_EXERCISE DESCRIPTION_. Without changing anything, transcribe all of the entries.

(Saved data entries)
==================================================
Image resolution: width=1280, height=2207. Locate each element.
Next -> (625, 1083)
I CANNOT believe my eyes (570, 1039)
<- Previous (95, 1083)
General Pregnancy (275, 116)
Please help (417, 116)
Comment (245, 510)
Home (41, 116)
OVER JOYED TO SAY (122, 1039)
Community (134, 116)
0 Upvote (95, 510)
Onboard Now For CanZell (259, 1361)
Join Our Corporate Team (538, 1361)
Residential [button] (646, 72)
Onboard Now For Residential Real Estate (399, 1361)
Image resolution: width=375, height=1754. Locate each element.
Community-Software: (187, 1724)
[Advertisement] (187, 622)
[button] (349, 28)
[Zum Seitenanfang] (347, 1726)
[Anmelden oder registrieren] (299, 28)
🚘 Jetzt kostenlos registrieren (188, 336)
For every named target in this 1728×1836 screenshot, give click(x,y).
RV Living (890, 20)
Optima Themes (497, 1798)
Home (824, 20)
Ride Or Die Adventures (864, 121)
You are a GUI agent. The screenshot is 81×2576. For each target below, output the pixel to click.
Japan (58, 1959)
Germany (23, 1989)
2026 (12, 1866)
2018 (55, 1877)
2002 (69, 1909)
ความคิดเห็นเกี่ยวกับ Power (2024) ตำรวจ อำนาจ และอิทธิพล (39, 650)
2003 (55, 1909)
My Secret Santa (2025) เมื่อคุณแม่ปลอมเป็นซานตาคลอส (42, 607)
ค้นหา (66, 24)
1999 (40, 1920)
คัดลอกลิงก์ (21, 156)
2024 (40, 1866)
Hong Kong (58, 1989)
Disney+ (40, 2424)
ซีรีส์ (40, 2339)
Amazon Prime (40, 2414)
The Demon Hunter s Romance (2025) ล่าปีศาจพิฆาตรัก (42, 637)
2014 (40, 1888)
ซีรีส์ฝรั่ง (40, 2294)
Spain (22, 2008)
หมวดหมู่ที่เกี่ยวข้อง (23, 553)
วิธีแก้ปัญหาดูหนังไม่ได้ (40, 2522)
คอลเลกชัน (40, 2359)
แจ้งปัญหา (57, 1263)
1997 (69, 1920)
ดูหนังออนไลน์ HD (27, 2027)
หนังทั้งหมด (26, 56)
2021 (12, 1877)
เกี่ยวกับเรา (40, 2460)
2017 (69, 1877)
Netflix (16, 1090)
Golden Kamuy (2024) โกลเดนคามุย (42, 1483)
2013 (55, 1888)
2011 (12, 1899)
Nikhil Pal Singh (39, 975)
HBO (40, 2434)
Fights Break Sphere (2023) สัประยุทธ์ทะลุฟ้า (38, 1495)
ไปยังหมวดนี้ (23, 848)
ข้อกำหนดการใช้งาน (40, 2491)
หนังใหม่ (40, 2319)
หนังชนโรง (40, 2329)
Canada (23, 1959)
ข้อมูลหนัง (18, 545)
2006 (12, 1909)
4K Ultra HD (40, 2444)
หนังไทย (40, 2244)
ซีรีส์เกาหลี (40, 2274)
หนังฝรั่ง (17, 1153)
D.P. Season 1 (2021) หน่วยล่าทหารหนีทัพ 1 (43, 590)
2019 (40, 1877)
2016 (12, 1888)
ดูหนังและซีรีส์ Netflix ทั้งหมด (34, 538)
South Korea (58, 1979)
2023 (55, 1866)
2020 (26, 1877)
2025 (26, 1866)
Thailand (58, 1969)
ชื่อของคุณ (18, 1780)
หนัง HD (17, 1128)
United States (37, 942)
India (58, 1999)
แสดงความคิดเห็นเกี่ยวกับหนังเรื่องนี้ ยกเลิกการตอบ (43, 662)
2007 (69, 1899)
==================================================
_EXERCISE SOLUTION_.
Image resolution: width=1280, height=2207. Locate each element.
Next -> (625, 1083)
I CANNOT believe my eyes (570, 1039)
<- Previous (95, 1083)
General Pregnancy (275, 116)
Please help (417, 116)
Comment (245, 510)
Home (41, 116)
OVER JOYED TO SAY (122, 1039)
Community (134, 116)
0 Upvote (95, 510)
Onboard Now For CanZell (259, 1361)
Join Our Corporate Team (538, 1361)
Residential [button] (646, 72)
Onboard Now For Residential Real Estate (399, 1361)
Image resolution: width=375, height=1754. Locate each element.
Community-Software: (187, 1724)
[Advertisement] (187, 622)
[button] (349, 28)
[Zum Seitenanfang] (347, 1726)
[Anmelden oder registrieren] (299, 28)
🚘 Jetzt kostenlos registrieren (188, 336)
For every named target in this 1728×1836 screenshot, give click(x,y).
RV Living (890, 20)
Optima Themes (497, 1798)
Home (824, 20)
Ride Or Die Adventures (864, 121)
You are a GUI agent. The screenshot is 81×2576. For each target below, output the pixel to click.
Japan (58, 1959)
Germany (23, 1989)
2026 (12, 1866)
2018 (55, 1877)
2002 (69, 1909)
ความคิดเห็นเกี่ยวกับ Power (2024) ตำรวจ อำนาจ และอิทธิพล (39, 650)
2003 (55, 1909)
My Secret Santa (2025) เมื่อคุณแม่ปลอมเป็นซานตาคลอส (42, 607)
ค้นหา (66, 24)
1999 (40, 1920)
คัดลอกลิงก์ (21, 156)
2024 (40, 1866)
Hong Kong (58, 1989)
Disney+ (40, 2424)
ซีรีส์ (40, 2339)
Amazon Prime (40, 2414)
The Demon Hunter s Romance (2025) ล่าปีศาจพิฆาตรัก (42, 637)
2014 (40, 1888)
ซีรีส์ฝรั่ง (40, 2294)
Spain (22, 2008)
หมวดหมู่ที่เกี่ยวข้อง (23, 553)
วิธีแก้ปัญหาดูหนังไม่ได้ (40, 2522)
คอลเลกชัน (40, 2359)
แจ้งปัญหา (57, 1263)
1997 (69, 1920)
ดูหนังออนไลน์ HD (27, 2027)
หนังทั้งหมด (26, 56)
2021 (12, 1877)
เกี่ยวกับเรา (40, 2460)
2017 (69, 1877)
Netflix (16, 1090)
Golden Kamuy (2024) โกลเดนคามุย (42, 1483)
2013 (55, 1888)
2011 (12, 1899)
Nikhil Pal Singh (39, 975)
HBO (40, 2434)
Fights Break Sphere (2023) สัประยุทธ์ทะลุฟ้า (38, 1495)
ไปยังหมวดนี้ (23, 848)
ข้อกำหนดการใช้งาน (40, 2491)
หนังใหม่ (40, 2319)
หนังชนโรง (40, 2329)
Canada (23, 1959)
ข้อมูลหนัง (18, 545)
2006 (12, 1909)
4K Ultra HD (40, 2444)
หนังไทย (40, 2244)
ซีรีส์เกาหลี (40, 2274)
หนังฝรั่ง (17, 1153)
D.P. Season 1 (2021) หน่วยล่าทหารหนีทัพ 1 (43, 590)
2019 (40, 1877)
2016 (12, 1888)
ดูหนังและซีรีส์ Netflix ทั้งหมด (34, 538)
South Korea (58, 1979)
2023 (55, 1866)
2020 (26, 1877)
2025 (26, 1866)
Thailand (58, 1969)
ชื่อของคุณ (18, 1780)
หนัง HD (17, 1128)
United States (37, 942)
India (58, 1999)
แสดงความคิดเห็นเกี่ยวกับหนังเรื่องนี้ ยกเลิกการตอบ (43, 662)
2007 (69, 1899)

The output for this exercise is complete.